### Data excerpts

▬▬▬

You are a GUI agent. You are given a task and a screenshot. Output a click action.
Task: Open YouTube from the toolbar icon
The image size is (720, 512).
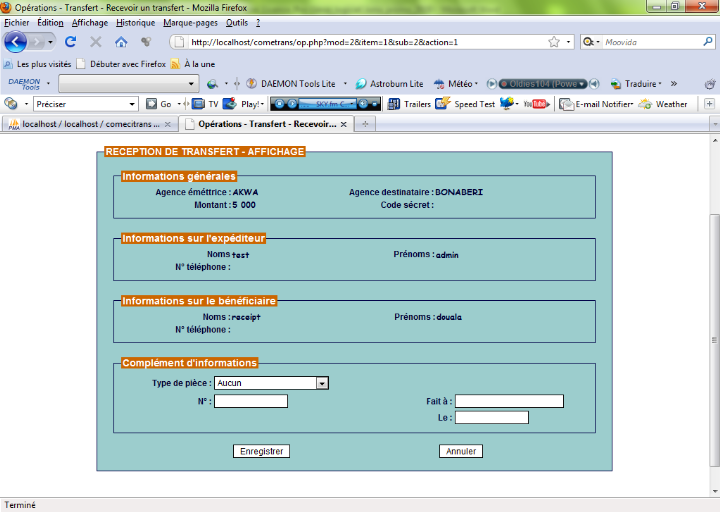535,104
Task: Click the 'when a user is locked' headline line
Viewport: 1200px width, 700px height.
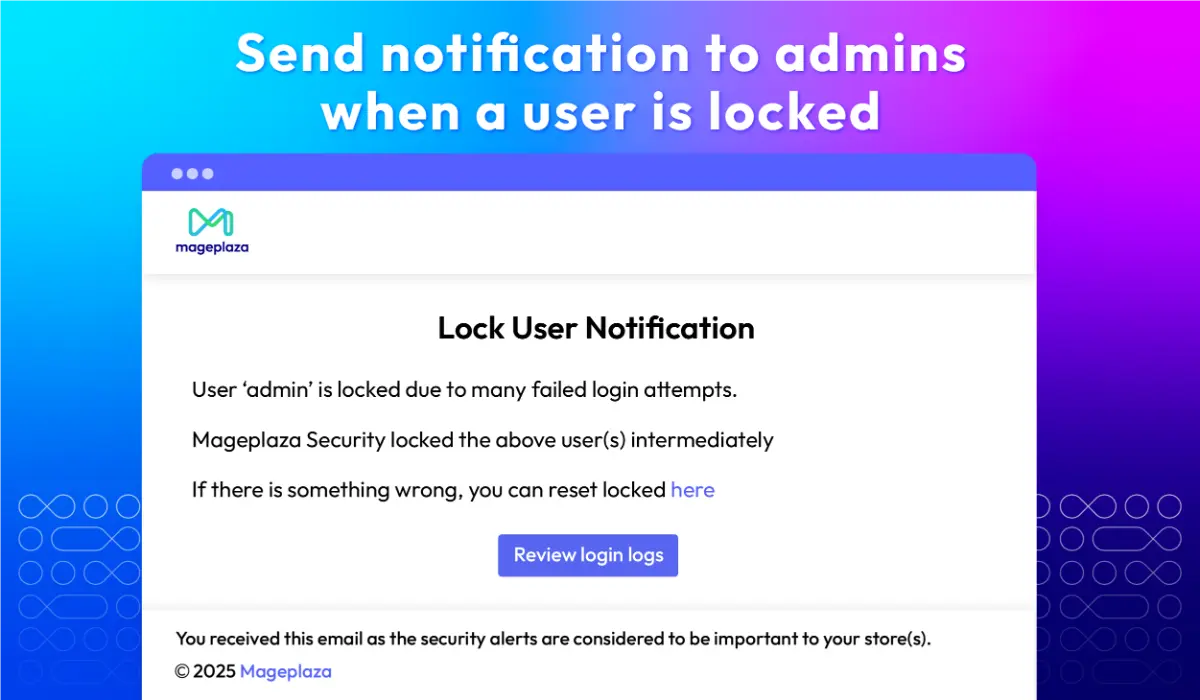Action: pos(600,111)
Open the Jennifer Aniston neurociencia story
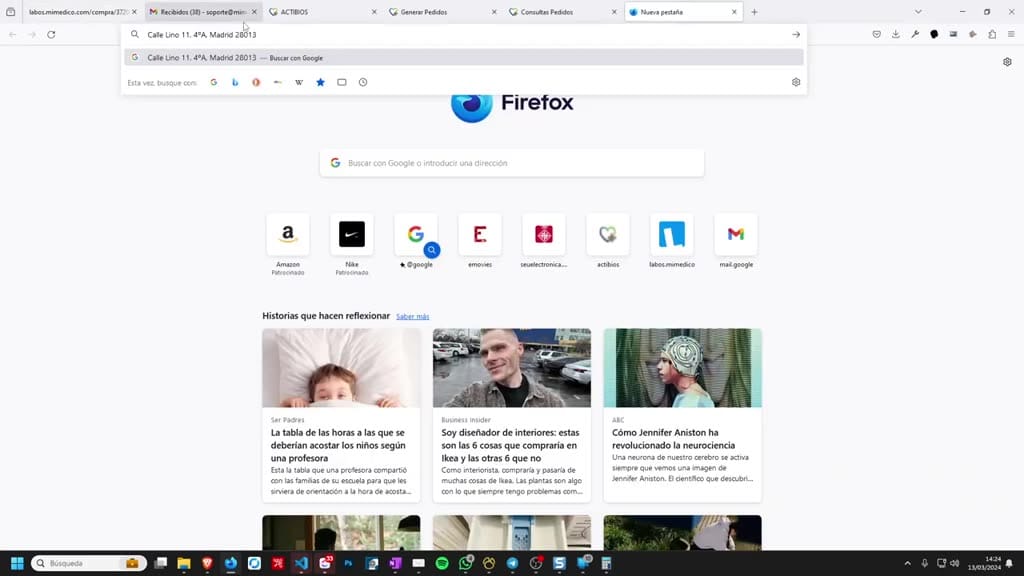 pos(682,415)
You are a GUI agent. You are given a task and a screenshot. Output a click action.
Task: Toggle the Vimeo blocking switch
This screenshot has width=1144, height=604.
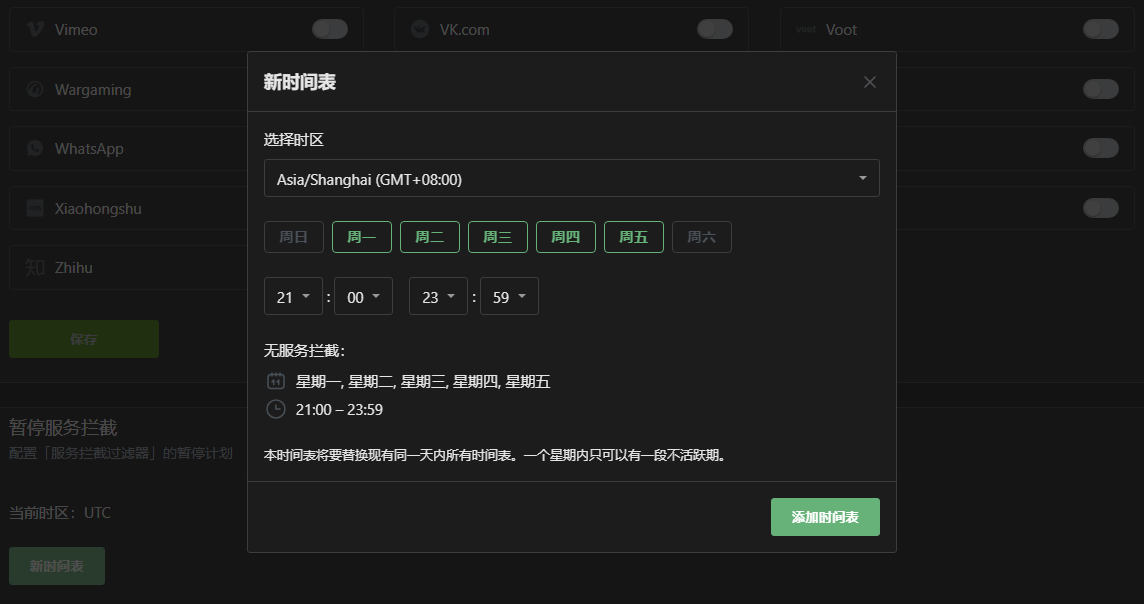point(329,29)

▬▬▬

### TASK DESCRIPTION
With the pictures left aside, write out all of the records above exactly.

### EXERCISE SOLUTION
You are a GUI agent. You are given a task and a screenshot. Output a click action.
Task: Open YouTube from the toolbar icon
The image size is (720, 512).
535,104
Task: Click the 'when a user is locked' headline line
Viewport: 1200px width, 700px height.
Action: pos(600,111)
Open the Jennifer Aniston neurociencia story
 pos(682,415)
You are a GUI agent. You are given a task and a screenshot. Output a click action.
Task: Toggle the Vimeo blocking switch
This screenshot has width=1144, height=604.
point(329,29)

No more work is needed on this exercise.